*What you are asked to do*: Duplicate the part of the entries that opens with the line containing "Task: Click the 'function App()' code line" and closes with the last line of the entries. Reproduce those lines unchanged, including both ends, and leave the pictures out of your answer.
=== Source material ===
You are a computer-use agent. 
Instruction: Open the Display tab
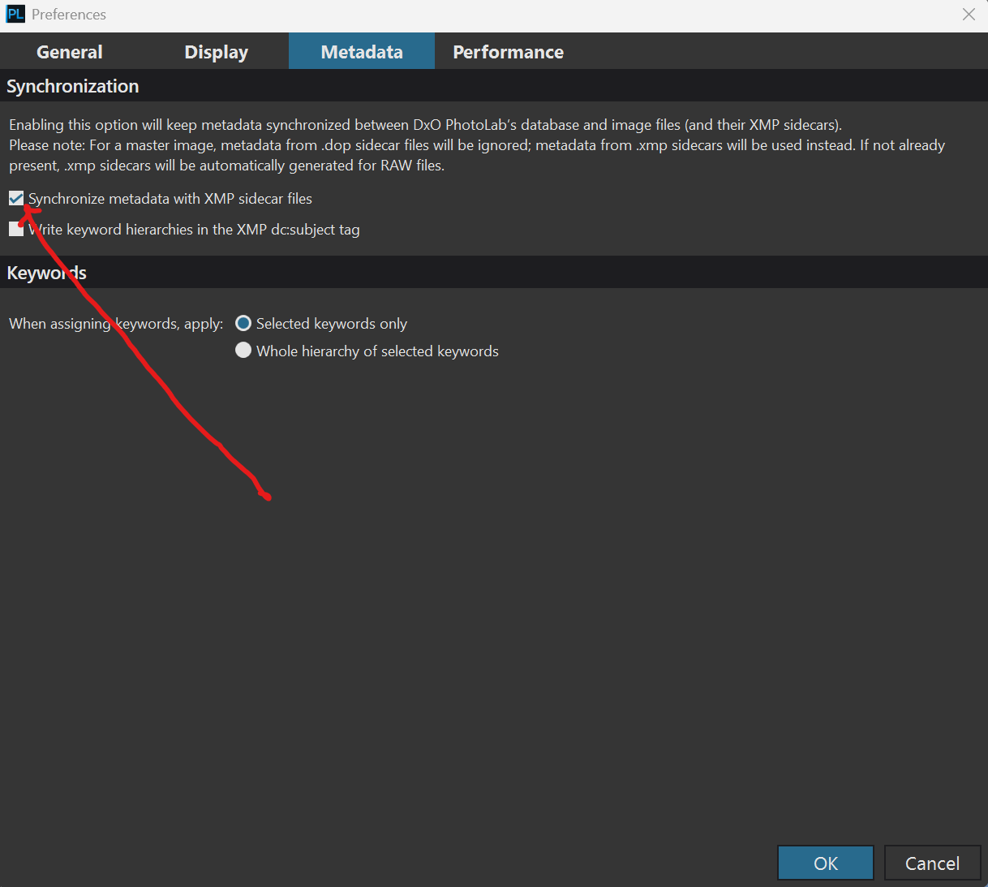tap(216, 52)
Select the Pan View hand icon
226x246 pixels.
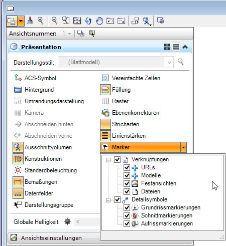click(99, 21)
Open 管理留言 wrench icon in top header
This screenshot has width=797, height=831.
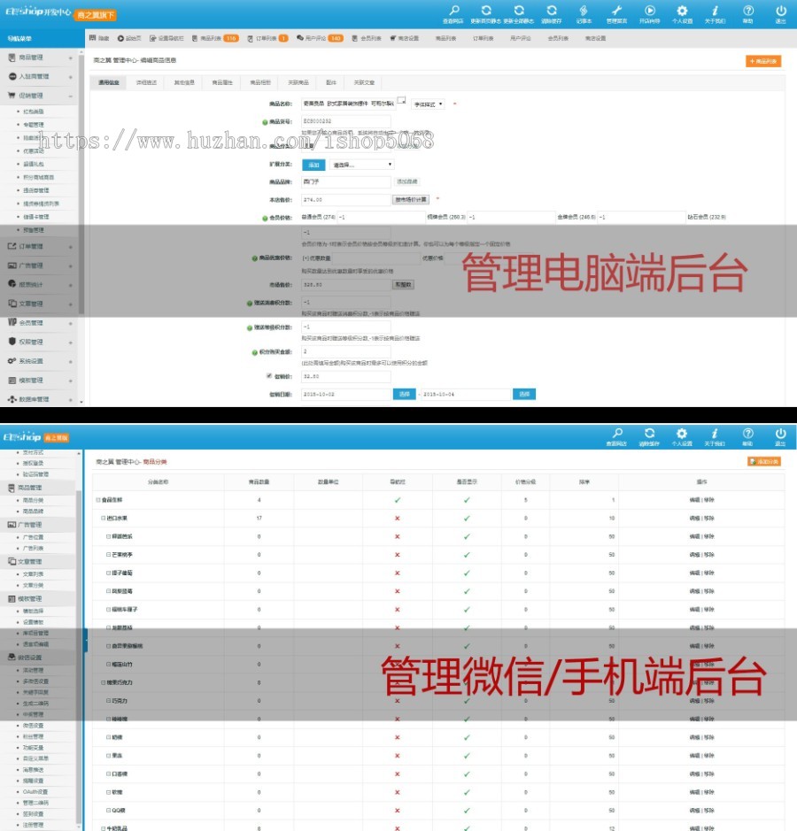click(x=616, y=11)
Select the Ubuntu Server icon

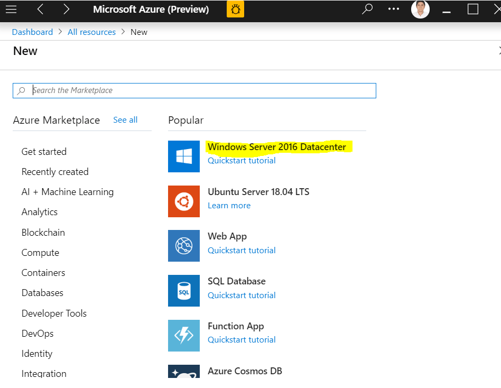pos(184,201)
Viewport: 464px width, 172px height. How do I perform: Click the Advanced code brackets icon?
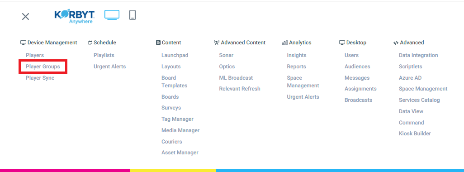[396, 43]
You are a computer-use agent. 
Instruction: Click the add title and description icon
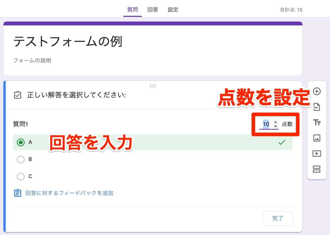(317, 123)
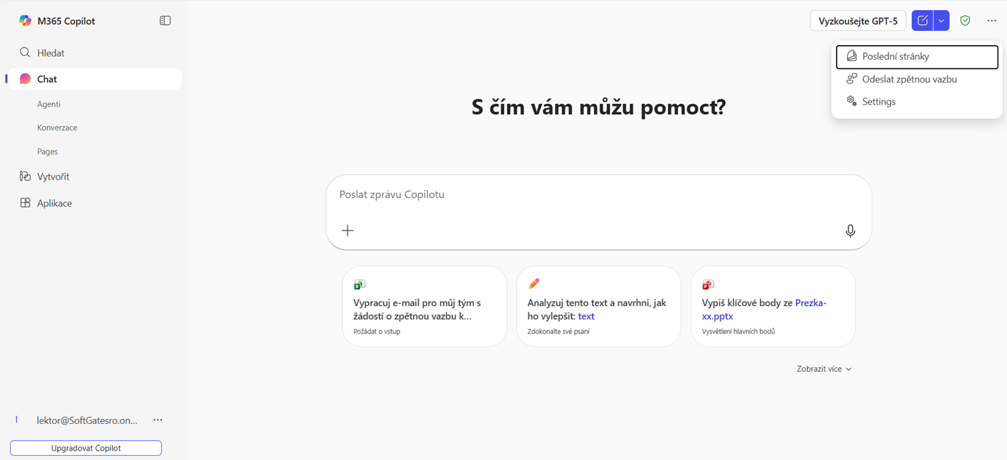Click the M365 Copilot logo icon

click(26, 21)
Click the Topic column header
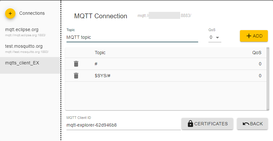The height and width of the screenshot is (141, 273). pos(100,53)
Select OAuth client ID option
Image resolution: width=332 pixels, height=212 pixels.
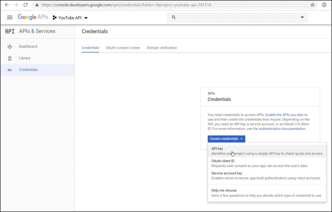click(223, 161)
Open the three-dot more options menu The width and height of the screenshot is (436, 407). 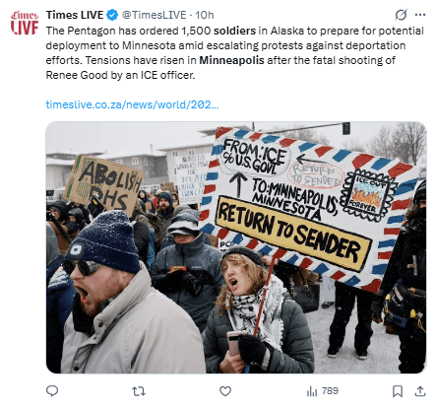coord(420,15)

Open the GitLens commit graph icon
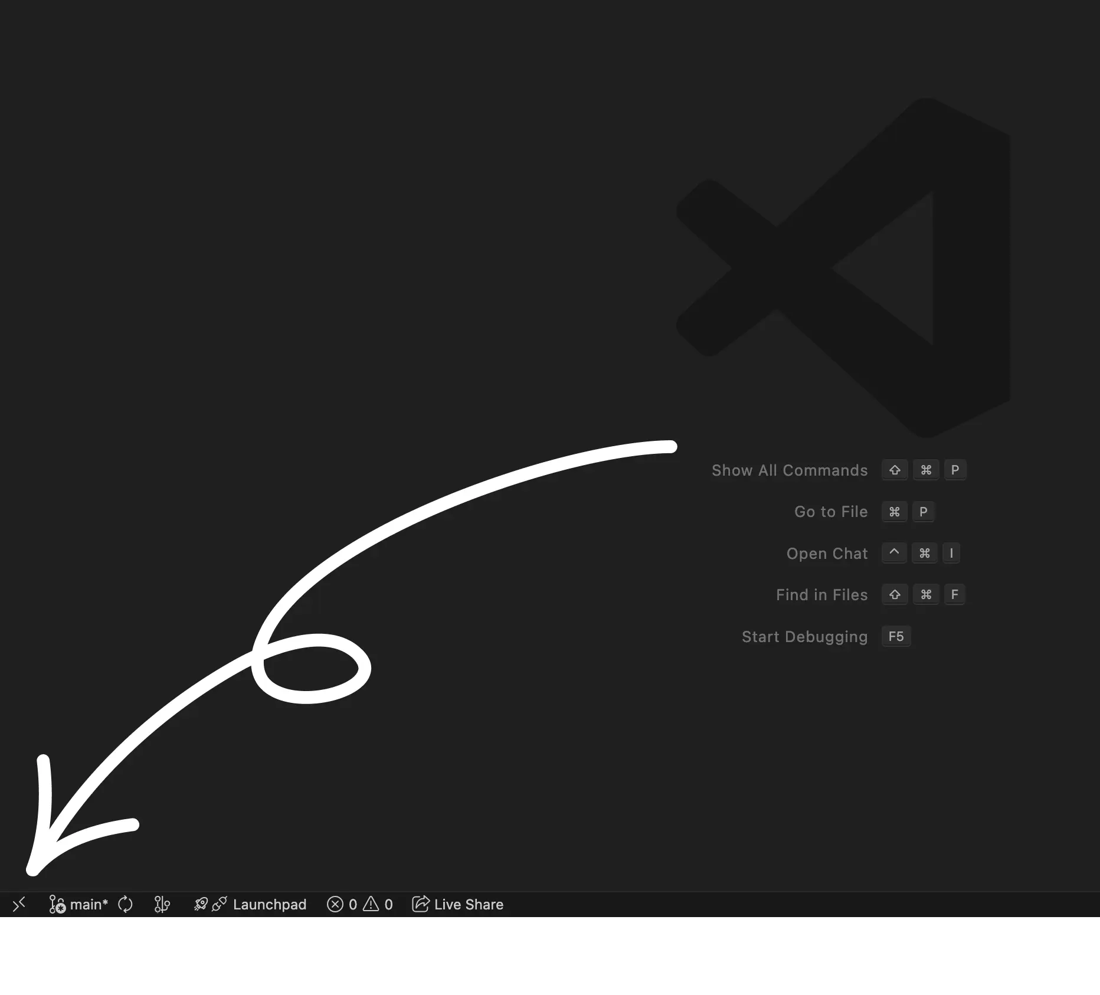[162, 904]
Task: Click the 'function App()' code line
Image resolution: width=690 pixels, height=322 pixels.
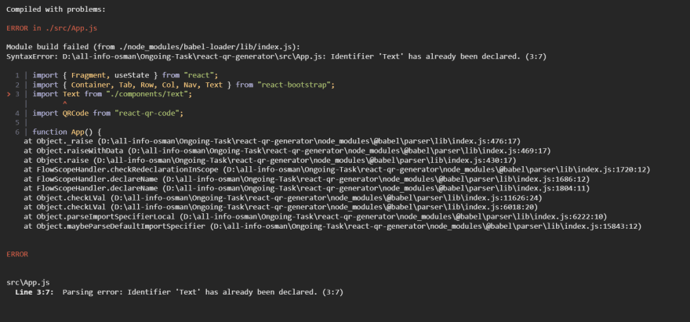Action: 67,132
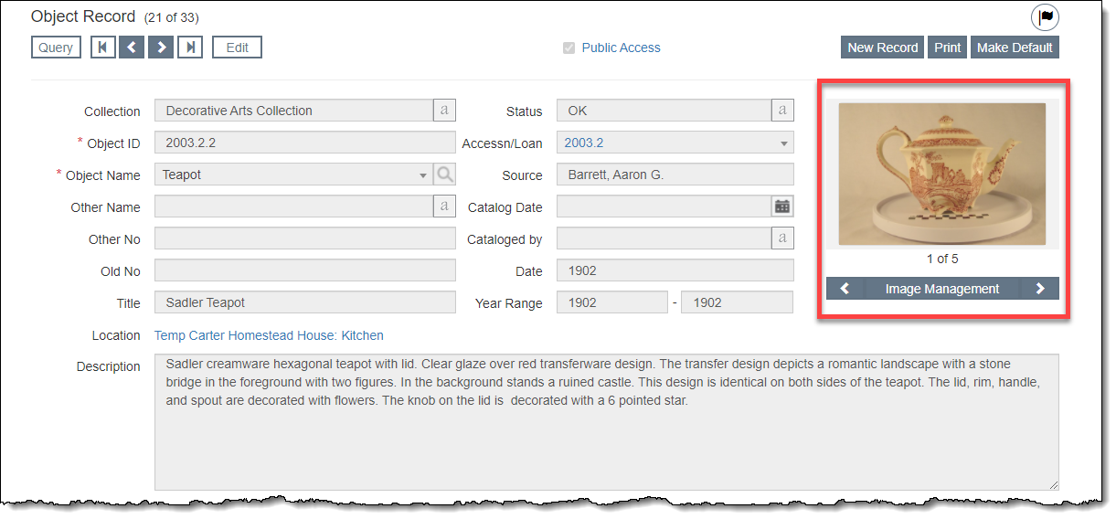Expand the Accessn/Loan dropdown
This screenshot has width=1116, height=519.
(783, 143)
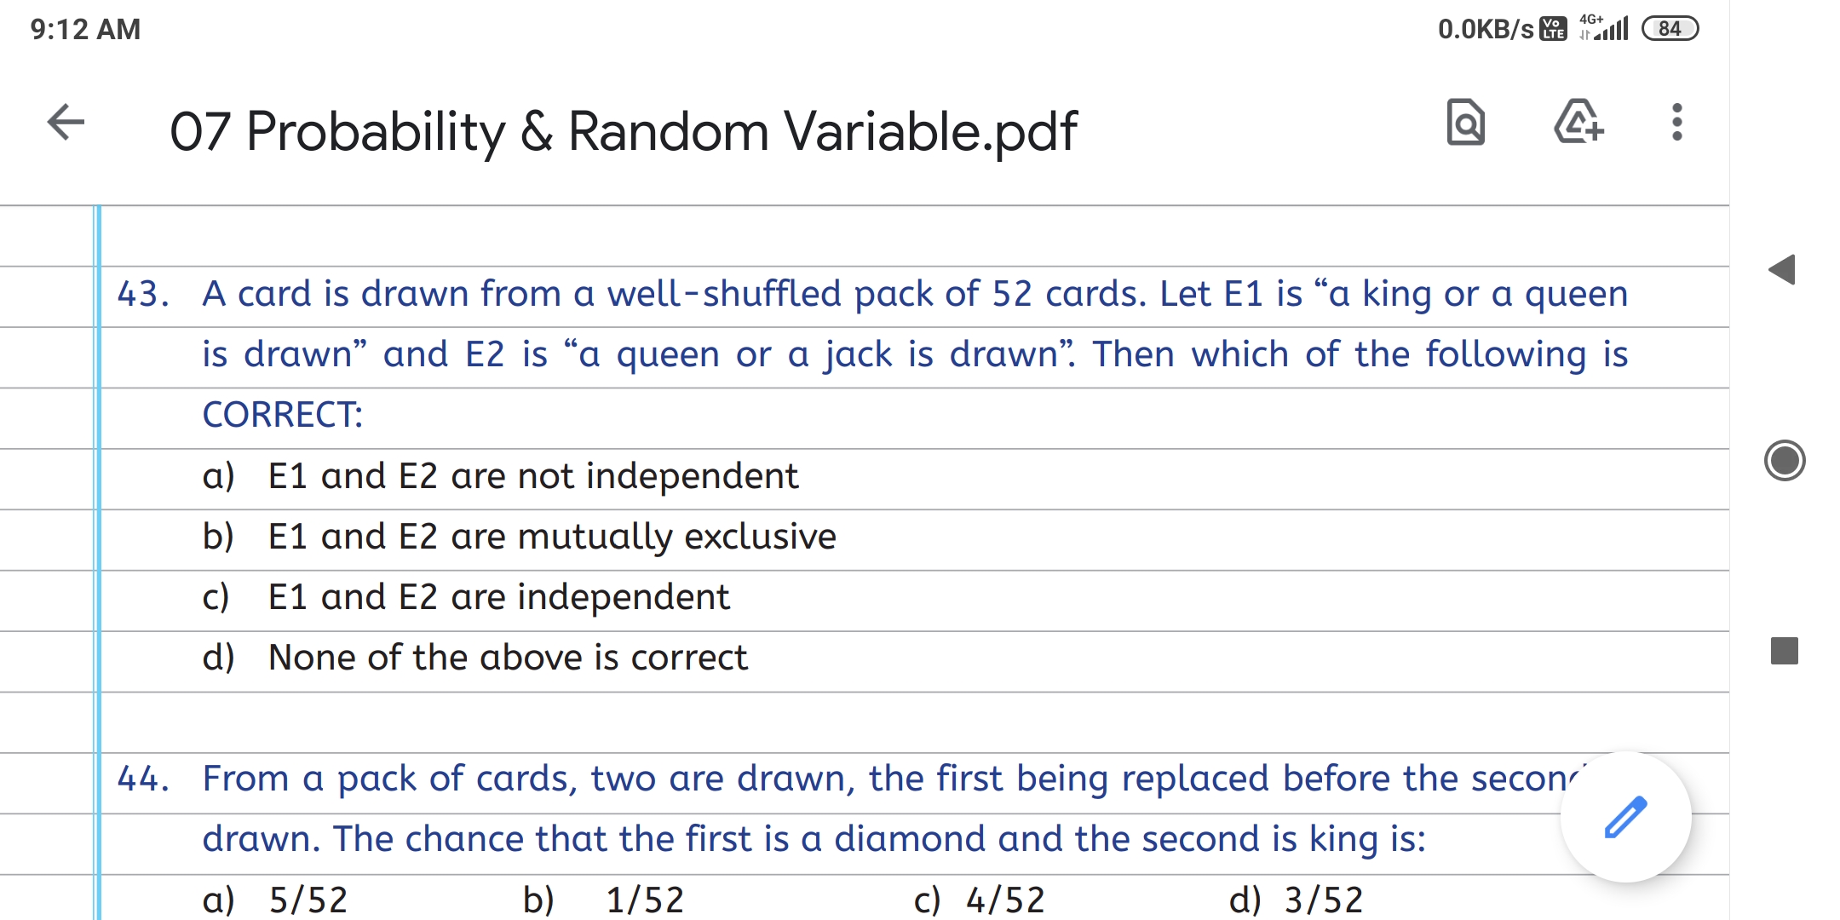Image resolution: width=1840 pixels, height=920 pixels.
Task: Tap the VoLTE status icon
Action: click(1553, 29)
===
*Task solution*:
Task: Click the 'function App()' code line
Image resolution: width=690 pixels, height=322 pixels.
Action: 67,132
Expand the Accessn/Loan dropdown
This screenshot has width=1116, height=519.
(783, 143)
Image resolution: width=1840 pixels, height=920 pixels.
Task: Tap the VoLTE status icon
Action: click(1553, 29)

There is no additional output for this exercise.